• **The task**: Which lines of the listing below contain the word "will"? Return them.

[[ Given records, beginning ]]

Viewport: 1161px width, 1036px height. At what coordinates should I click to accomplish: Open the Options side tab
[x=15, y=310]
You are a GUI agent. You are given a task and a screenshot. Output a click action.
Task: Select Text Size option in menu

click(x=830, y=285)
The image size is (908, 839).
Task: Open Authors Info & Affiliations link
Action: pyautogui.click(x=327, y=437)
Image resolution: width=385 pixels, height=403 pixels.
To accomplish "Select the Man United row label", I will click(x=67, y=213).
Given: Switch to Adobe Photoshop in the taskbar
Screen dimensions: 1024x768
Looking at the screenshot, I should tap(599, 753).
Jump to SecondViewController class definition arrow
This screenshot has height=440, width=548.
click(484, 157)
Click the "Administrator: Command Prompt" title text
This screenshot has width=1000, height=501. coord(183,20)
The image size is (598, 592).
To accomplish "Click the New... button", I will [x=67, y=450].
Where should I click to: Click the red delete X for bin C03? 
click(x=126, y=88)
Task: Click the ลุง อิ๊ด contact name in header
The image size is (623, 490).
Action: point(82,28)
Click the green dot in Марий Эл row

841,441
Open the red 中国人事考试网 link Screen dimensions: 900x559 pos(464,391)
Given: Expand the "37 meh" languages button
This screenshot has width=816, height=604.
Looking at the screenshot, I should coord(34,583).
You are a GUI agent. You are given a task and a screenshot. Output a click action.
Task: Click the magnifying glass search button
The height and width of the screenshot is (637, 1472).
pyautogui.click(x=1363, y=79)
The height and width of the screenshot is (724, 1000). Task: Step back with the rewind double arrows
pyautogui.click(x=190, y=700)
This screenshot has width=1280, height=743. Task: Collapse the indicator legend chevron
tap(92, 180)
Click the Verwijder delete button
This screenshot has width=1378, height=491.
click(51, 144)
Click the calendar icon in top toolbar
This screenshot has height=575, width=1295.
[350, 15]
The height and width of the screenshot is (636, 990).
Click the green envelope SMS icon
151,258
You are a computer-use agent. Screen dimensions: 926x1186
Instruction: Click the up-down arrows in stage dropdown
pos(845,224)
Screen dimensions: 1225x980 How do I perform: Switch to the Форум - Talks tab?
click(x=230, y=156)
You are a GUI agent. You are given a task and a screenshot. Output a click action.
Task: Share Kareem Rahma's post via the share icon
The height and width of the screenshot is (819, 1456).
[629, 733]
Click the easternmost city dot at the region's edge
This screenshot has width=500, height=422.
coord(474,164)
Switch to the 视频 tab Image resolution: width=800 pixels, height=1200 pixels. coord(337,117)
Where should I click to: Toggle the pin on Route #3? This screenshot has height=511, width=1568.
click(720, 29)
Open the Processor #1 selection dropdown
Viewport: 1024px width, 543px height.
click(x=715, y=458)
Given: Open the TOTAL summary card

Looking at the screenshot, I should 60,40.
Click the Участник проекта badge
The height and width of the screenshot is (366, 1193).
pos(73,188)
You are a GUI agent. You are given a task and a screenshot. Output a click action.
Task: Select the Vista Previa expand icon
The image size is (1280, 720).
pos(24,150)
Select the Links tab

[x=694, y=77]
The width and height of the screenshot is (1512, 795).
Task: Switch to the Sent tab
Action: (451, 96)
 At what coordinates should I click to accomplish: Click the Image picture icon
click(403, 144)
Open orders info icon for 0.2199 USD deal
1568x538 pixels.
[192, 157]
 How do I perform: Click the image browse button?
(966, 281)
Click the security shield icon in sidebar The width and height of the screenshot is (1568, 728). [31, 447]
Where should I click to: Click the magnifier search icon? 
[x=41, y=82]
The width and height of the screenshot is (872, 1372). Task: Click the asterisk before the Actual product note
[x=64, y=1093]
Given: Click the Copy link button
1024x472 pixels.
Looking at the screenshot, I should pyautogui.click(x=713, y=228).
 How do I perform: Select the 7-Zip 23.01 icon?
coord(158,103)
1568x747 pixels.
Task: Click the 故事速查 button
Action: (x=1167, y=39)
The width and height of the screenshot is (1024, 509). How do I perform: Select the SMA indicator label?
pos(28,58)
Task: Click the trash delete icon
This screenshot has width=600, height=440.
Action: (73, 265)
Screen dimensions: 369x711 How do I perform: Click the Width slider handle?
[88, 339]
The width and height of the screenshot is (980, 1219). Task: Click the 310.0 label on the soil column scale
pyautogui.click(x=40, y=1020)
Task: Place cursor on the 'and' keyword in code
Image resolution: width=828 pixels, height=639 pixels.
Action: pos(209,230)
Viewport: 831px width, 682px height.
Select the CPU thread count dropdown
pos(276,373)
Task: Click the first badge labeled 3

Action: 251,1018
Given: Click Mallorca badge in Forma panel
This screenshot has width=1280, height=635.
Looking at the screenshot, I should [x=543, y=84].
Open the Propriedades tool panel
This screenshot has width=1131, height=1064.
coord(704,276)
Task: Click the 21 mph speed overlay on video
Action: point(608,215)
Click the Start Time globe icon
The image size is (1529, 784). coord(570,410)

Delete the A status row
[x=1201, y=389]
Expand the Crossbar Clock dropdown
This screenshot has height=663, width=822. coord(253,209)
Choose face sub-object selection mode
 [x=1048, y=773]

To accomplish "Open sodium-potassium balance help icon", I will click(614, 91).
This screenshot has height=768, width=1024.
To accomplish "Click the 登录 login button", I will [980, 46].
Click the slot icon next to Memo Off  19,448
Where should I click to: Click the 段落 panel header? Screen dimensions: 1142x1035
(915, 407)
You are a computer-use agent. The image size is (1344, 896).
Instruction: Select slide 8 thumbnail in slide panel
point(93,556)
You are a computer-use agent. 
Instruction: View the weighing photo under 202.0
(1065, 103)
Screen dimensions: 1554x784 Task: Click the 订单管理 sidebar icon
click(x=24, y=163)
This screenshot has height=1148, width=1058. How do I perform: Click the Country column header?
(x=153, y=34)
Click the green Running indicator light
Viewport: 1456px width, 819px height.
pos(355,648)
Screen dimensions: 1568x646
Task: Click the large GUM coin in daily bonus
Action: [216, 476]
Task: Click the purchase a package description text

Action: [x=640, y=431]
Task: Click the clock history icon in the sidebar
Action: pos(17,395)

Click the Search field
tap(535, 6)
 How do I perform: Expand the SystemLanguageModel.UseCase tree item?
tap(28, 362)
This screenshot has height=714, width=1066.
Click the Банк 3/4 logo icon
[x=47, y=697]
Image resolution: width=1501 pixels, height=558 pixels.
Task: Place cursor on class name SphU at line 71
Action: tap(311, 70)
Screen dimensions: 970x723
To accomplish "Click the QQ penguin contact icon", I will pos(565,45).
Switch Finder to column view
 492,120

[[ Given records, end ]]

• **Completed exercise**:
To accomplish "Select the Man United row label", I will click(x=67, y=213).
To accomplish "Click the New... button", I will [x=67, y=450].
To accomplish "Open sodium-potassium balance help icon", I will click(614, 91).
To accomplish "Click the 登录 login button", I will [980, 46].
To accomplish "Click the QQ penguin contact icon", I will pos(565,45).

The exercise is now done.